Records from a dataset:
>> Begin
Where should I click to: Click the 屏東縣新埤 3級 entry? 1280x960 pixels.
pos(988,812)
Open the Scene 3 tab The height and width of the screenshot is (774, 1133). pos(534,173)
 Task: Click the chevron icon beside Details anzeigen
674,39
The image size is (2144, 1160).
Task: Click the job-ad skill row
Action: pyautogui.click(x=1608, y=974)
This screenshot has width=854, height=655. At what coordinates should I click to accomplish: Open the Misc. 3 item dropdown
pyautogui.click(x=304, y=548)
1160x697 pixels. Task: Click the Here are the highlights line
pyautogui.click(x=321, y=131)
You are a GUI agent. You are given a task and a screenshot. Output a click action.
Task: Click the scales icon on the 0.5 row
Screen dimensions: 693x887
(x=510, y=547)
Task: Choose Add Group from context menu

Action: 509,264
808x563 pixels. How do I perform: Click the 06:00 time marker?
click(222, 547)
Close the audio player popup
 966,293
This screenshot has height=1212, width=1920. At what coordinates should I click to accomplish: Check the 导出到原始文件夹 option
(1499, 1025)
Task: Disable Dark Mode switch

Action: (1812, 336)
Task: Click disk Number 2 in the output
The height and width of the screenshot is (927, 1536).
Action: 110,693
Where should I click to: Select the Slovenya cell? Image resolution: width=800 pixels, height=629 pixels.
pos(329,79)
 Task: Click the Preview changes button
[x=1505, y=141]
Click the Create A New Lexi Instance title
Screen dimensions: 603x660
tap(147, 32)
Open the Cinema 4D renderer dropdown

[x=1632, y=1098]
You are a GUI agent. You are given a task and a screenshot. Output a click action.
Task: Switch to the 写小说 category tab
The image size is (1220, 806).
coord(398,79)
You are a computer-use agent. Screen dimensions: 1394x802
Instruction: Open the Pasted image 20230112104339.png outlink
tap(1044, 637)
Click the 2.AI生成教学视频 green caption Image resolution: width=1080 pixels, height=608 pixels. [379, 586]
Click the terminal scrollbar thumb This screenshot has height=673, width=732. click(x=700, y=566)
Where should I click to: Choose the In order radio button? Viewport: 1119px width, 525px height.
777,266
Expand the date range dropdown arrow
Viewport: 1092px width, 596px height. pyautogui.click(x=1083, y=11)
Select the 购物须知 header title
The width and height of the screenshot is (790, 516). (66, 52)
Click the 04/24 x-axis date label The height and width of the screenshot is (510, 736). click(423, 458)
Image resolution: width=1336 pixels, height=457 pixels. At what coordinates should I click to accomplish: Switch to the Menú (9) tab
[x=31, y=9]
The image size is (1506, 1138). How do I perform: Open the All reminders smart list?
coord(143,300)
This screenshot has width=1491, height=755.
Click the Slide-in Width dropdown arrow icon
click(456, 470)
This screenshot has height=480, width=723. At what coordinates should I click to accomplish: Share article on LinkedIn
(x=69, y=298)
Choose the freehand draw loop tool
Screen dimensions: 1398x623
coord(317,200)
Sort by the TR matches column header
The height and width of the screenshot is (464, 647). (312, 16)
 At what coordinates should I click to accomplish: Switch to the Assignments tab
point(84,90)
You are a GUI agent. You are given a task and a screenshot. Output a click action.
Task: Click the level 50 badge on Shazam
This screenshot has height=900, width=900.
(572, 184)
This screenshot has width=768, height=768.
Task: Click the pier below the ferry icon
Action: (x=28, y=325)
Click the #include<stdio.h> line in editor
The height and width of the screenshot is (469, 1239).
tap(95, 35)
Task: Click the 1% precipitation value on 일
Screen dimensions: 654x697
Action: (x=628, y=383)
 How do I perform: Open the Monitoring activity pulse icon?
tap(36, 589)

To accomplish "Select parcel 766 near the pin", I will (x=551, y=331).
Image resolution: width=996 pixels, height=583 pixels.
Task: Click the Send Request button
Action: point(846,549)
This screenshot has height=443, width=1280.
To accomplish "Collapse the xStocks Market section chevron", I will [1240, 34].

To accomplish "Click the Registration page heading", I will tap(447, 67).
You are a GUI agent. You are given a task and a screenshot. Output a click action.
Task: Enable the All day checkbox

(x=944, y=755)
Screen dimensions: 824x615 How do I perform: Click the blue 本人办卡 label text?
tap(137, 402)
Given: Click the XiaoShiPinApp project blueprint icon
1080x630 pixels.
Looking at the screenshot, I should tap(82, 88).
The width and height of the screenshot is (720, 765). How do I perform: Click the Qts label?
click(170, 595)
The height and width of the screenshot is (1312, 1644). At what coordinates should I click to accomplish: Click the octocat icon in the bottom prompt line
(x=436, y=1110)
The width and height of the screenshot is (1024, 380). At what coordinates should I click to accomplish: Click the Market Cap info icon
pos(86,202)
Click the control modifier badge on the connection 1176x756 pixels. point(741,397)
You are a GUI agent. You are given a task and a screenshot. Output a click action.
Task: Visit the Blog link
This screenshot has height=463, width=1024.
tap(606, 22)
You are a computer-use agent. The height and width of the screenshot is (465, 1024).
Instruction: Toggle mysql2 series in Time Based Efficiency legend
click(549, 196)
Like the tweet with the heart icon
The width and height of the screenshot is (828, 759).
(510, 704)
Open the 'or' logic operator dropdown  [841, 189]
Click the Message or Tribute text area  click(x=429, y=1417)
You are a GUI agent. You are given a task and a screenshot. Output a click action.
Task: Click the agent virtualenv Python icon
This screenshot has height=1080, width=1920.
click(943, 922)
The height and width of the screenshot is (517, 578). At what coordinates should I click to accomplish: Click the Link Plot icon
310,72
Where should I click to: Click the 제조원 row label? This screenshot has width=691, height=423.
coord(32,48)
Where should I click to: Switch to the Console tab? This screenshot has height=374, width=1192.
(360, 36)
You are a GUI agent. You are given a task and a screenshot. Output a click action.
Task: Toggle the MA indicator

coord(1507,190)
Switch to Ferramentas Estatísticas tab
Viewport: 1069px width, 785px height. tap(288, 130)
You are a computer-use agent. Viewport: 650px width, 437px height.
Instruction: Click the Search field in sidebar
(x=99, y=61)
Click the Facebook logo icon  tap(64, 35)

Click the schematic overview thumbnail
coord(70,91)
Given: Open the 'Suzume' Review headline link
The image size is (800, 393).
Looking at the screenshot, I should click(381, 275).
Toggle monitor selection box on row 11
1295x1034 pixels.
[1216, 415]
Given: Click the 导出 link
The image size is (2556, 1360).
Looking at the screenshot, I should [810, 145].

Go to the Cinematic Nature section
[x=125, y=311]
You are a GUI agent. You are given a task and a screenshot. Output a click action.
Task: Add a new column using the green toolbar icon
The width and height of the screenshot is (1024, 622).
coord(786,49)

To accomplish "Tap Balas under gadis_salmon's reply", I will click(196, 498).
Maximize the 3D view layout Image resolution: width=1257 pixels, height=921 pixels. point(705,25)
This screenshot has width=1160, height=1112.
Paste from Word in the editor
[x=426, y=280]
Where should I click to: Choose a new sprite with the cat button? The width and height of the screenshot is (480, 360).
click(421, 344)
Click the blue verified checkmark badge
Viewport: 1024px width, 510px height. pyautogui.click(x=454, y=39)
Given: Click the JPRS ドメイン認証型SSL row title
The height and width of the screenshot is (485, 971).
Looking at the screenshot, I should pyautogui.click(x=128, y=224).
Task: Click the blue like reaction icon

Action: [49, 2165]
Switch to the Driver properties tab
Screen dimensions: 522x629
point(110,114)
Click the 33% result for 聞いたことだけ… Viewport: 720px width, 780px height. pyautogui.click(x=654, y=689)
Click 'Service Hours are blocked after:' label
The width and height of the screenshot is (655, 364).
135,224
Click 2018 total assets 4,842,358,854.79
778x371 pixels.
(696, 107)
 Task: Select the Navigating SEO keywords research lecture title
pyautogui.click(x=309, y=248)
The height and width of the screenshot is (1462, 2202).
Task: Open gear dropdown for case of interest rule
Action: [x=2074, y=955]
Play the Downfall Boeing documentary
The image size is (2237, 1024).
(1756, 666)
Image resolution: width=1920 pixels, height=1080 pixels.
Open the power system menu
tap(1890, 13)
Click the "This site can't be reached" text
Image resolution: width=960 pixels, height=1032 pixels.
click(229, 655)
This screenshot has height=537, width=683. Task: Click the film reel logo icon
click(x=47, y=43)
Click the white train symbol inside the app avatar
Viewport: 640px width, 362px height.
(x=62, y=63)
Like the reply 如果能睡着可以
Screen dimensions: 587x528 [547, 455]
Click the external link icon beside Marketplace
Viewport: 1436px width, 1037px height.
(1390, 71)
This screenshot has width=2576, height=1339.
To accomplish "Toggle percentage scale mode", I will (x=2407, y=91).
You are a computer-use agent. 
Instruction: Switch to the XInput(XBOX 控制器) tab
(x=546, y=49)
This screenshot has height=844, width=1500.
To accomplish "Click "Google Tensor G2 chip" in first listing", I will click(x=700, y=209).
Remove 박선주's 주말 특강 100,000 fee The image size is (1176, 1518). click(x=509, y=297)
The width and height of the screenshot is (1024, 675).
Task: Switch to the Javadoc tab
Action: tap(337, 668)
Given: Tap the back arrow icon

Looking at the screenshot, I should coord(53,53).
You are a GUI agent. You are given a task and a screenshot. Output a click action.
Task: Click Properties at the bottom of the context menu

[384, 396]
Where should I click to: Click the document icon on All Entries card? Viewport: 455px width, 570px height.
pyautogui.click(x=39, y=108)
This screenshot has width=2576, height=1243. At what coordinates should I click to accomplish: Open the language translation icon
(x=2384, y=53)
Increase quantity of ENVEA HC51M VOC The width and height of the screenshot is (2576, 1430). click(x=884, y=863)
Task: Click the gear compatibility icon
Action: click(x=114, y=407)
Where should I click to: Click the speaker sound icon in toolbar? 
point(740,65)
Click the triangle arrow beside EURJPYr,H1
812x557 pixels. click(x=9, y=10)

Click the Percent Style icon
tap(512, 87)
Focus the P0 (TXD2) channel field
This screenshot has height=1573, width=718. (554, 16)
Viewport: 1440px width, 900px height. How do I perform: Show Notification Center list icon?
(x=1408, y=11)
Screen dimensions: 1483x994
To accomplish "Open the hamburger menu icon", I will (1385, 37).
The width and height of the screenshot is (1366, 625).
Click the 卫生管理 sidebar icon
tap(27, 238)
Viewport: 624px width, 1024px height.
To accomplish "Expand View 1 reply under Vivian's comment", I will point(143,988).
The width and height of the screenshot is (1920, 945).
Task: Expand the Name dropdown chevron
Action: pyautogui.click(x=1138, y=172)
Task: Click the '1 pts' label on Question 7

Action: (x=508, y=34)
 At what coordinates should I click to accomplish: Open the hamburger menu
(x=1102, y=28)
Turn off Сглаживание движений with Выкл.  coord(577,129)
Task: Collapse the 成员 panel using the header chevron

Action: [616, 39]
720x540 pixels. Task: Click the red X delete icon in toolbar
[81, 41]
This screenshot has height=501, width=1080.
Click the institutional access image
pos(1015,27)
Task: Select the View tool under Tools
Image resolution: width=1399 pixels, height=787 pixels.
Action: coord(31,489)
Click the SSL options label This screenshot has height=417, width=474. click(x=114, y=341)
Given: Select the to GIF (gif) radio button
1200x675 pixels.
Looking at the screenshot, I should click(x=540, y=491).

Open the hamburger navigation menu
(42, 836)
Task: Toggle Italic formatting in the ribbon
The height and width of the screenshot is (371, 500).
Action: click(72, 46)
>> End
Please locate every line in the records above that contains the word "dropdown", treating case as significant, and copy each such line.

This screenshot has width=854, height=655. At what coordinates should I click to accomplish: Open the Misc. 3 item dropdown
Open the Cinema 4D renderer dropdown
Expand the date range dropdown arrow
Click the Slide-in Width dropdown arrow icon
Open the 'or' logic operator dropdown  [841, 189]
Task: Open gear dropdown for case of interest rule
Task: Expand the Name dropdown chevron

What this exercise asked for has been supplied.